At this week’s Techtextil in Frankfurt, company founder Anke Domaske said a new line is under construction which will have a capacity of around 100kg per hour, compared to the current pilot line in Bremen which has output of just 6kg hourly.
She likened the patented fibre manufacturing technology to noole manufacturing, involving pushing the casein powder and water through an extruder. The resulting fibres can then be cut into staple products or supplied in filament form.
“Because of our technology and special recipe, we set new standards in the field of fibre production,” she said. “Only natural and renewable raw materials are used and no waste is generated during the process. All we need is two litres of water and an hours processing time per kilogram of product.”

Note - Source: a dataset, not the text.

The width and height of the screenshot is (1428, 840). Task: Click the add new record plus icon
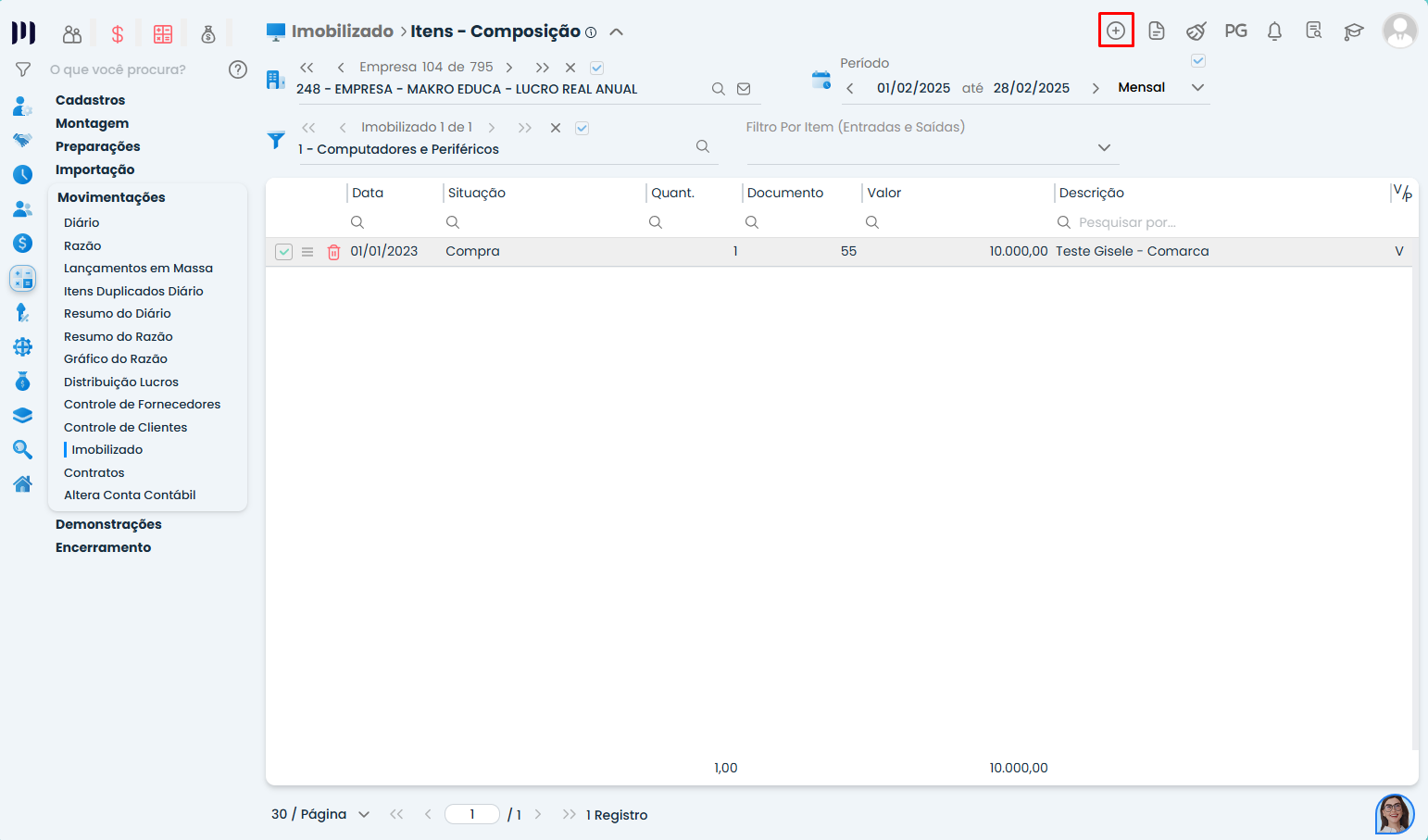point(1116,31)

The casein is produced from raw milk that can no longer be marketed and is not allowed to be used as food. Around 1.9 million tons of such milk are disposed of in Germany every year.
A process for producing milk fibre was first invented back in the 1930s, but involved formaldehyde and met with little commercial success.
“Qmilk’s a fibre that’s safe enought to eat,” said Ms Domaske. “It’s biodegradable and leaves no trace. It’s also 100% antibacterial, temperature regulating, UV filtering and inflammable to B2 standard.
Pictured at Techtextil 2103 is Anke Domaske (centre) with Messe Frankfurt’s Michael Janecke and a model wearing a dress made from 100% QMilk fibres.